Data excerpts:
########

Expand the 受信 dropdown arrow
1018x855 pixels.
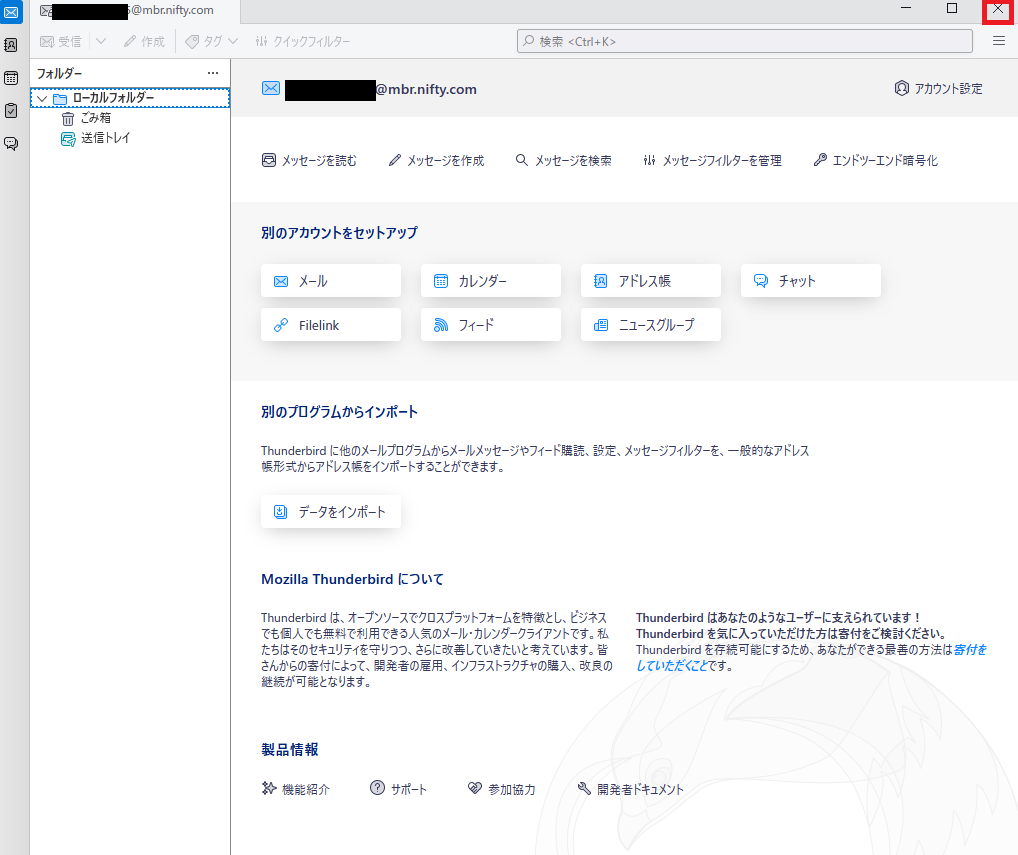(x=101, y=41)
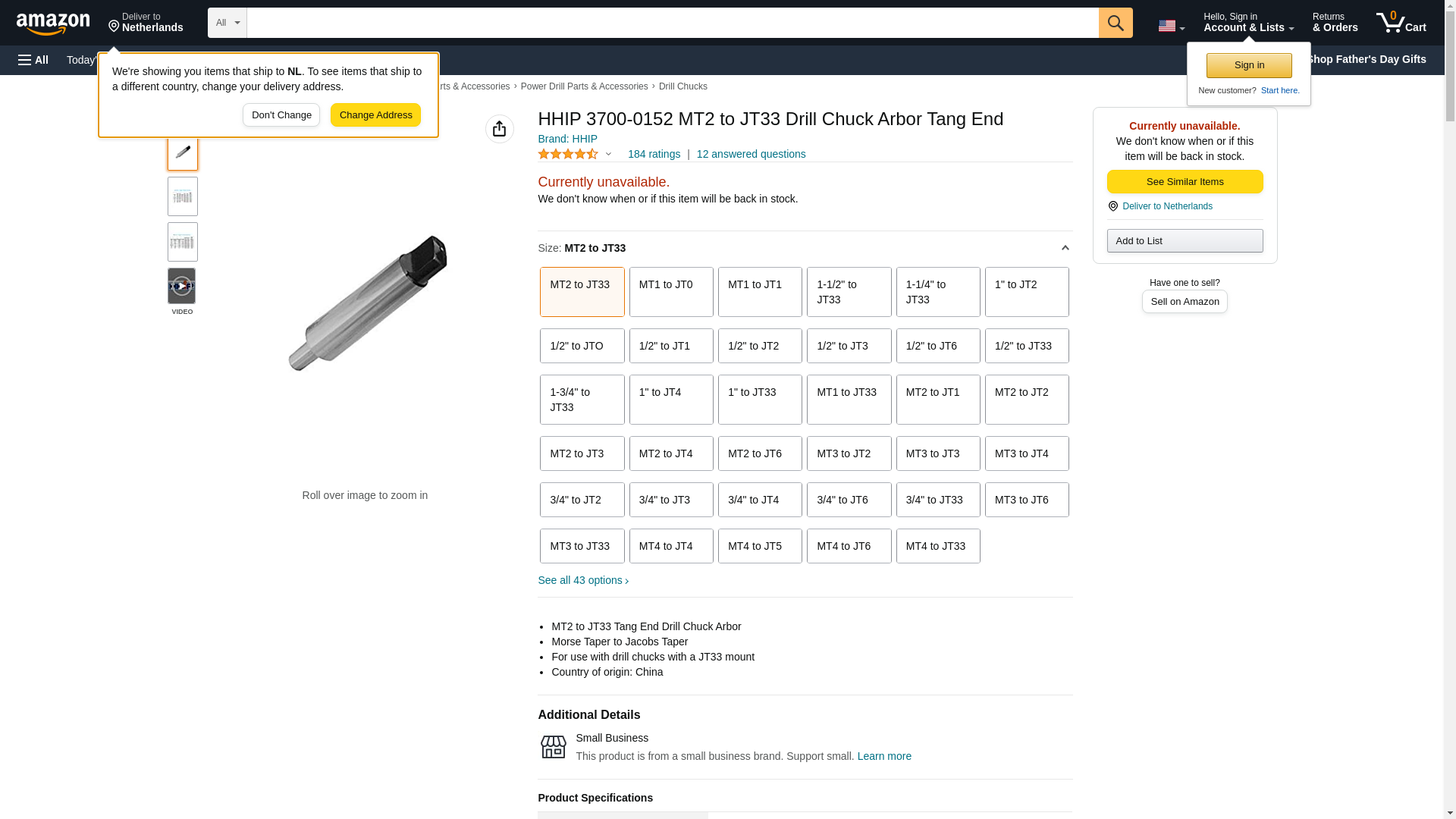Open the 12 answered questions link
1456x819 pixels.
coord(751,154)
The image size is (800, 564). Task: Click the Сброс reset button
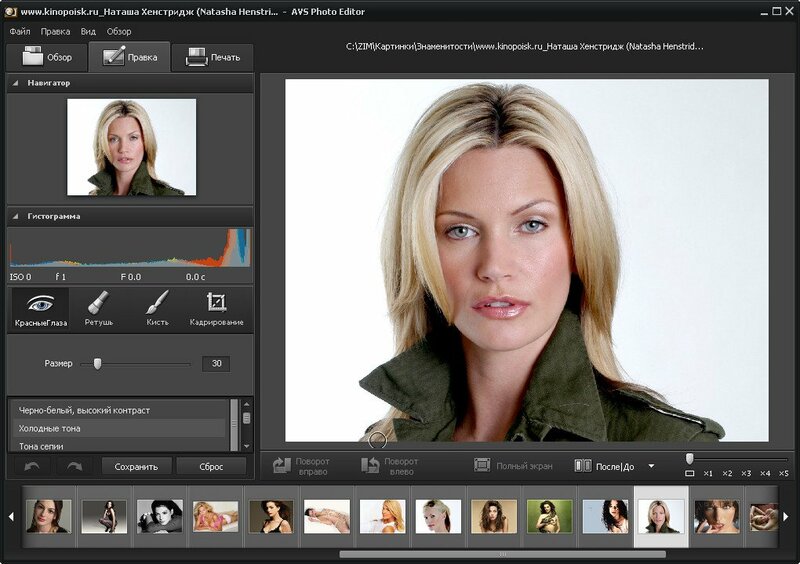point(211,466)
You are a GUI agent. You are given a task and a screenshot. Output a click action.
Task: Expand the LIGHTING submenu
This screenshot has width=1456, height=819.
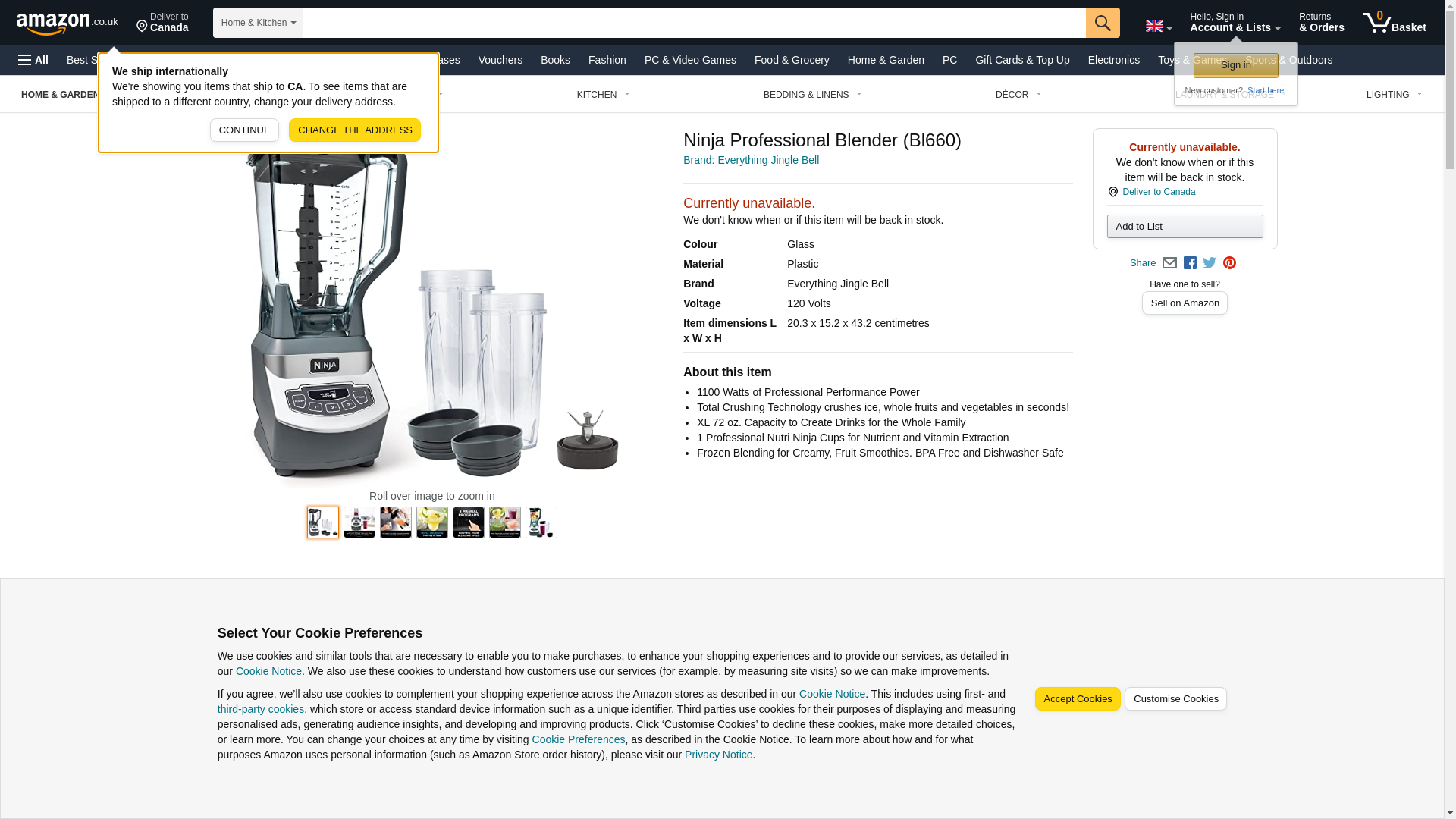pyautogui.click(x=1394, y=95)
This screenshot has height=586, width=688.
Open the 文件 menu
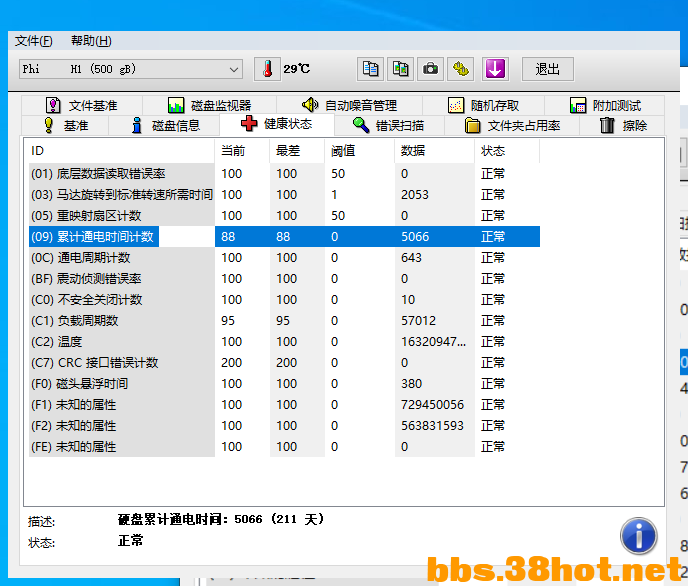(x=33, y=41)
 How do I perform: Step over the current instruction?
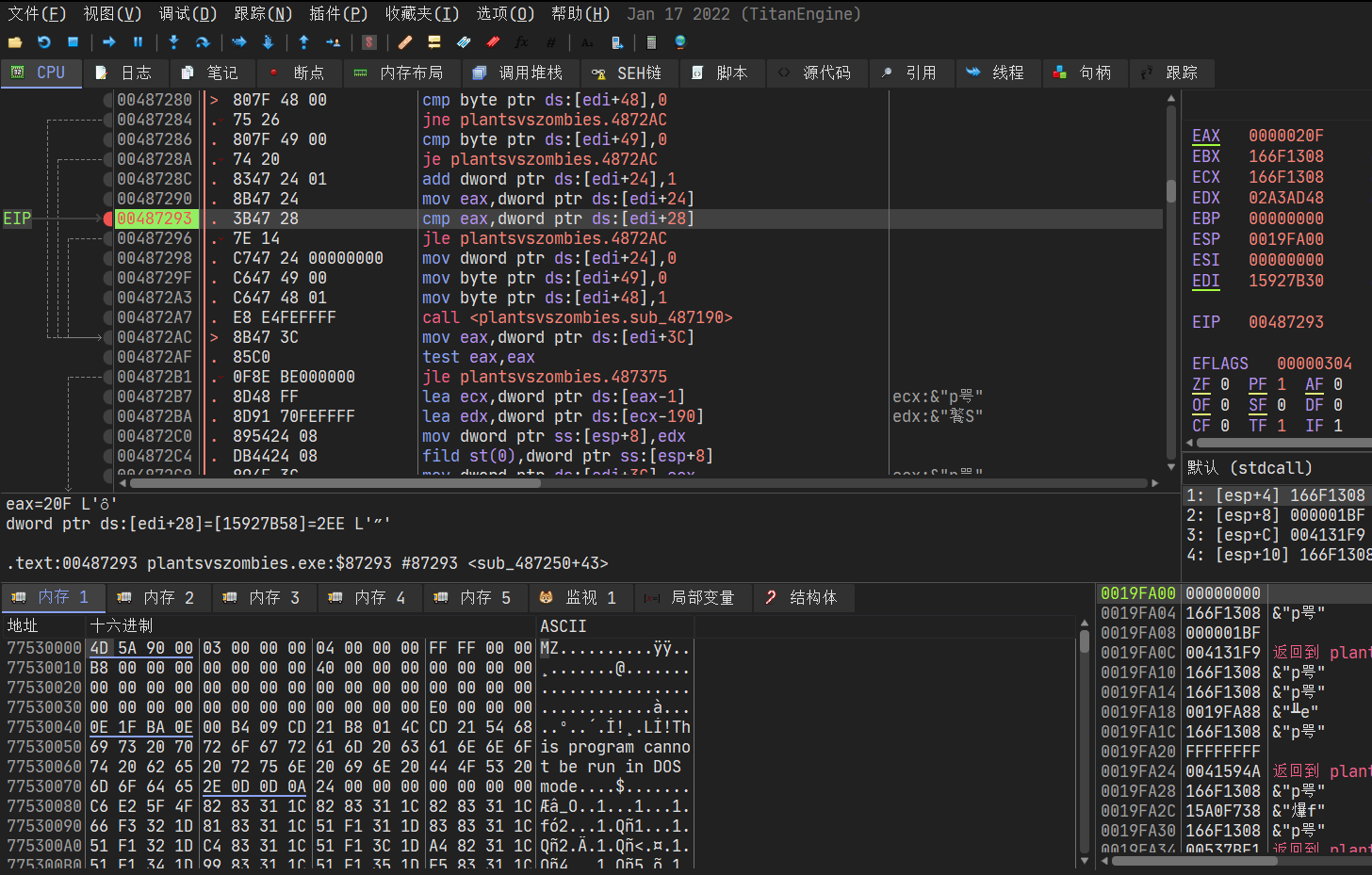coord(203,42)
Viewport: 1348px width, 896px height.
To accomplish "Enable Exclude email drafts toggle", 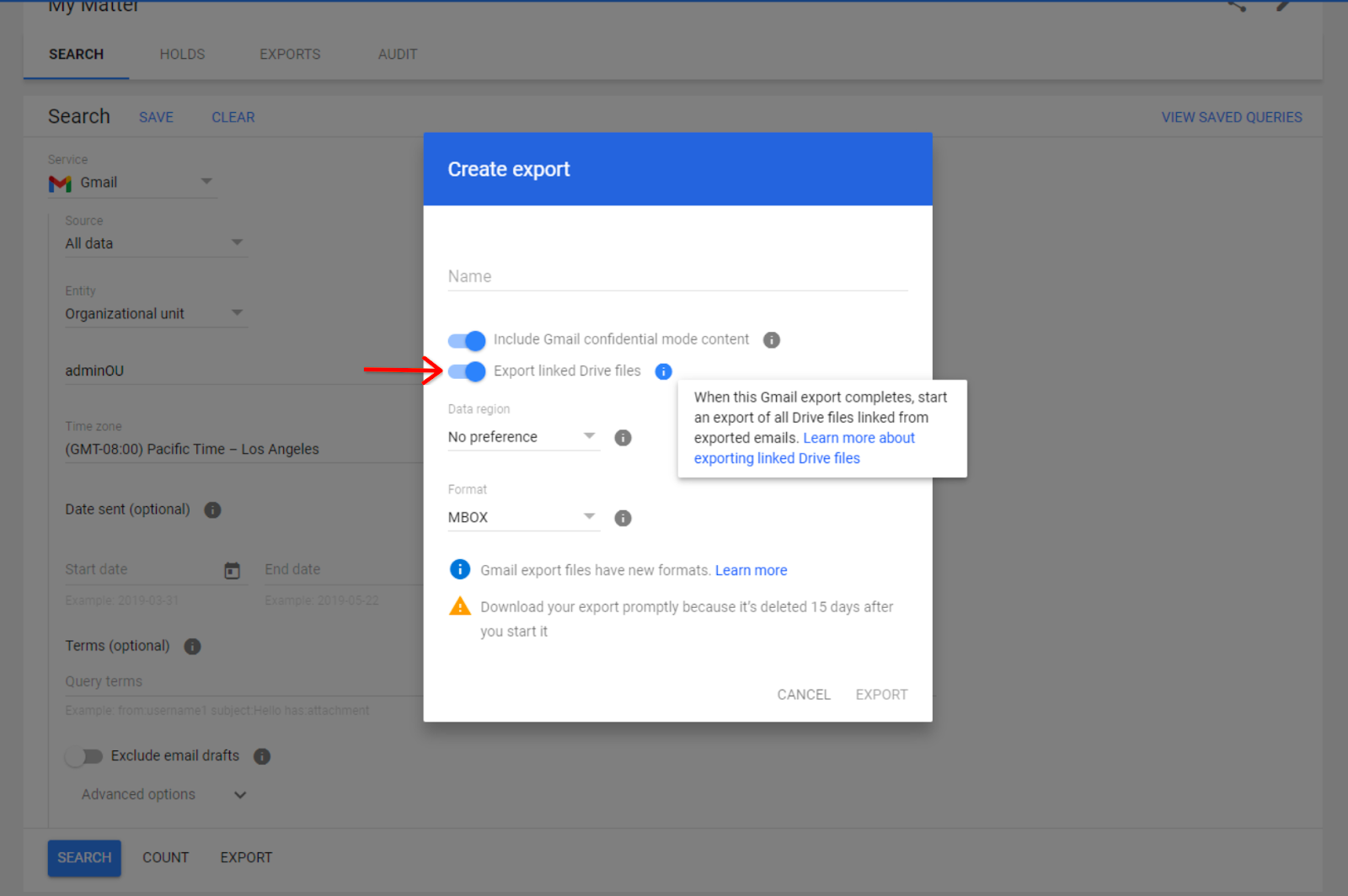I will click(84, 756).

########

TASK GOAL: Your reply should hold nothing but the lines above, from the one containing "1018x855 pixels." to the one containing "This screenshot has height=586, width=688.", reproduced exactly minus the pictures.

TASK SOLUTION:
1018x855 pixels.
(x=101, y=41)
Open the 12 answered questions link
1456x819 pixels.
coord(751,154)
The image size is (800, 564). Task: Click the Сброс reset button
point(211,466)
You are a GUI agent. You are given a task and a screenshot. Output a click action.
Task: Expand the LIGHTING submenu
This screenshot has width=1456, height=819.
pyautogui.click(x=1394, y=95)
This screenshot has height=586, width=688.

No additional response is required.